(Required action):
Print the records exactly as given.

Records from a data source
-- Opening Marker --
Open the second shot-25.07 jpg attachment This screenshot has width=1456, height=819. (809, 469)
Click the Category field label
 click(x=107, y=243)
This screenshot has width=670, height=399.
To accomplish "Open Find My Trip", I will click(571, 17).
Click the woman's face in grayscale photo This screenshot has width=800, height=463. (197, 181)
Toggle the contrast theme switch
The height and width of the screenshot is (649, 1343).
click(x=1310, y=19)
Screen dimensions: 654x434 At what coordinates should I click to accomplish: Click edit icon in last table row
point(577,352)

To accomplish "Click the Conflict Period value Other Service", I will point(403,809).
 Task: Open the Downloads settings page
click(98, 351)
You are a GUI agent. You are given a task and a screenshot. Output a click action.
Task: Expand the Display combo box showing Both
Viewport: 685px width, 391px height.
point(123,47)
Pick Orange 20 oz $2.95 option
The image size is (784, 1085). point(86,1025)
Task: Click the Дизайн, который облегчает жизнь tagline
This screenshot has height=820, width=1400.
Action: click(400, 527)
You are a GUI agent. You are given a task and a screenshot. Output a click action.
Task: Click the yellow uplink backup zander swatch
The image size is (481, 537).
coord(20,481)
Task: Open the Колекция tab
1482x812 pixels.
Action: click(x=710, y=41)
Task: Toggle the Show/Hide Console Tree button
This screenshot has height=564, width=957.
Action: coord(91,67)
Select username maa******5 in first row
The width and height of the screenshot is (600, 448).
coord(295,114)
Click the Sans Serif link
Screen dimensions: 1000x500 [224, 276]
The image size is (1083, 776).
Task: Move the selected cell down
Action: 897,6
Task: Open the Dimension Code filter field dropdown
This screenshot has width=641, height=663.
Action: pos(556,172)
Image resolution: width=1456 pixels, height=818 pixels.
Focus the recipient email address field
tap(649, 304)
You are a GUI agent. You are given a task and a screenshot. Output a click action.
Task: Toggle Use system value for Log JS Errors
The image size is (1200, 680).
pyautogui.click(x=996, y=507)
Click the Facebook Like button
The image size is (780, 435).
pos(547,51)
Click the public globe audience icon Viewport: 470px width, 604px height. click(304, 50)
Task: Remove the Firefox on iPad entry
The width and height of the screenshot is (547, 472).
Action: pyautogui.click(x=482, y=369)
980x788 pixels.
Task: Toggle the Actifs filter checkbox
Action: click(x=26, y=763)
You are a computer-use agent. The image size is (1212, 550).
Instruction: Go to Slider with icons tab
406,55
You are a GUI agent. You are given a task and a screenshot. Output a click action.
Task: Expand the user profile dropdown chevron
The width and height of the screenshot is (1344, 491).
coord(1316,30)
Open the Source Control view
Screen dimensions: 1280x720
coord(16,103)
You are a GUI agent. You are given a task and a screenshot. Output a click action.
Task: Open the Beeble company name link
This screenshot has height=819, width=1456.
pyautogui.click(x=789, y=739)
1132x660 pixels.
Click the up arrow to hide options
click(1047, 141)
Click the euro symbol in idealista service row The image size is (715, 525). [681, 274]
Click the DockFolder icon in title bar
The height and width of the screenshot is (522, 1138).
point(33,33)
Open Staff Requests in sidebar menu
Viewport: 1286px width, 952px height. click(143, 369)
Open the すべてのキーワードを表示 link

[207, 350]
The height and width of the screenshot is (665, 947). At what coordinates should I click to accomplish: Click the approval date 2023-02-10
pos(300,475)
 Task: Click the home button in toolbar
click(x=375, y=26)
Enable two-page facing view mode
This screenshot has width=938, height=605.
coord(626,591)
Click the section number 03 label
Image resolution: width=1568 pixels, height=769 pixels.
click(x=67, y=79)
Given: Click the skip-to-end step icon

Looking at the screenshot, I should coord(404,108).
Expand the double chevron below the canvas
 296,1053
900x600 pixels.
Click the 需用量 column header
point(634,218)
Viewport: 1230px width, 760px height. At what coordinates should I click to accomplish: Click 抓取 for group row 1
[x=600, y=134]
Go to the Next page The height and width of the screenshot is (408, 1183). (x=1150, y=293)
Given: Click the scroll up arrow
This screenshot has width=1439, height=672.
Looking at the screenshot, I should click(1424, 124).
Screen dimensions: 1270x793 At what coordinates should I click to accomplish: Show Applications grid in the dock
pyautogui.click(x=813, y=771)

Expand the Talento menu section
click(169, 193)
-- Closing Marker --
(Answer space):
Open the second shot-25.07 jpg attachment This screenshot has width=1456, height=819. (809, 469)
Click the Category field label
 click(x=107, y=243)
This screenshot has width=670, height=399.
To accomplish "Open Find My Trip", I will click(571, 17).
Click the woman's face in grayscale photo This screenshot has width=800, height=463. (197, 181)
Toggle the contrast theme switch
The height and width of the screenshot is (649, 1343).
click(x=1310, y=19)
Screen dimensions: 654x434 At what coordinates should I click to accomplish: Click edit icon in last table row
point(577,352)

To accomplish "Click the Conflict Period value Other Service", I will point(403,809).
 Task: Open the Downloads settings page
click(98, 351)
You are a GUI agent. You are given a task and a screenshot. Output a click action.
Task: Expand the Display combo box showing Both
Viewport: 685px width, 391px height.
point(123,47)
Pick Orange 20 oz $2.95 option
The image size is (784, 1085). point(86,1025)
Task: Click the Дизайн, который облегчает жизнь tagline
This screenshot has height=820, width=1400.
Action: click(400, 527)
You are a GUI agent. You are given a task and a screenshot. Output a click action.
Task: Click the yellow uplink backup zander swatch
The image size is (481, 537).
coord(20,481)
Task: Open the Колекция tab
1482x812 pixels.
Action: click(x=710, y=41)
Task: Toggle the Show/Hide Console Tree button
This screenshot has height=564, width=957.
Action: coord(91,67)
Select username maa******5 in first row
The width and height of the screenshot is (600, 448).
coord(295,114)
Click the Sans Serif link
Screen dimensions: 1000x500 [224, 276]
The image size is (1083, 776).
Task: Move the selected cell down
Action: 897,6
Task: Open the Dimension Code filter field dropdown
This screenshot has width=641, height=663.
Action: pos(556,172)
Image resolution: width=1456 pixels, height=818 pixels.
Focus the recipient email address field
tap(649, 304)
You are a GUI agent. You are given a task and a screenshot. Output a click action.
Task: Toggle Use system value for Log JS Errors
The image size is (1200, 680).
pyautogui.click(x=996, y=507)
Click the Facebook Like button
The image size is (780, 435).
pos(547,51)
Click the public globe audience icon Viewport: 470px width, 604px height. click(304, 50)
Task: Remove the Firefox on iPad entry
The width and height of the screenshot is (547, 472).
Action: pyautogui.click(x=482, y=369)
980x788 pixels.
Task: Toggle the Actifs filter checkbox
Action: click(x=26, y=763)
You are a computer-use agent. The image size is (1212, 550).
Instruction: Go to Slider with icons tab
406,55
You are a GUI agent. You are given a task and a screenshot. Output a click action.
Task: Expand the user profile dropdown chevron
The width and height of the screenshot is (1344, 491).
coord(1316,30)
Open the Source Control view
Screen dimensions: 1280x720
coord(16,103)
You are a GUI agent. You are given a task and a screenshot. Output a click action.
Task: Open the Beeble company name link
This screenshot has height=819, width=1456.
pyautogui.click(x=789, y=739)
1132x660 pixels.
Click the up arrow to hide options
click(1047, 141)
Click the euro symbol in idealista service row The image size is (715, 525). [681, 274]
Click the DockFolder icon in title bar
The height and width of the screenshot is (522, 1138).
point(33,33)
Open Staff Requests in sidebar menu
Viewport: 1286px width, 952px height. click(143, 369)
Open the すべてのキーワードを表示 link

[207, 350]
The height and width of the screenshot is (665, 947). At what coordinates should I click to accomplish: Click the approval date 2023-02-10
pos(300,475)
 Task: Click the home button in toolbar
click(x=375, y=26)
Enable two-page facing view mode
This screenshot has width=938, height=605.
coord(626,591)
Click the section number 03 label
Image resolution: width=1568 pixels, height=769 pixels.
click(x=67, y=79)
Given: Click the skip-to-end step icon

Looking at the screenshot, I should coord(404,108).
Expand the double chevron below the canvas
 296,1053
900x600 pixels.
Click the 需用量 column header
point(634,218)
Viewport: 1230px width, 760px height. At what coordinates should I click to accomplish: Click 抓取 for group row 1
[x=600, y=134]
Go to the Next page The height and width of the screenshot is (408, 1183). (x=1150, y=293)
Given: Click the scroll up arrow
This screenshot has width=1439, height=672.
Looking at the screenshot, I should click(1424, 124).
Screen dimensions: 1270x793 At what coordinates should I click to accomplish: Show Applications grid in the dock
pyautogui.click(x=813, y=771)

Expand the Talento menu section
click(169, 193)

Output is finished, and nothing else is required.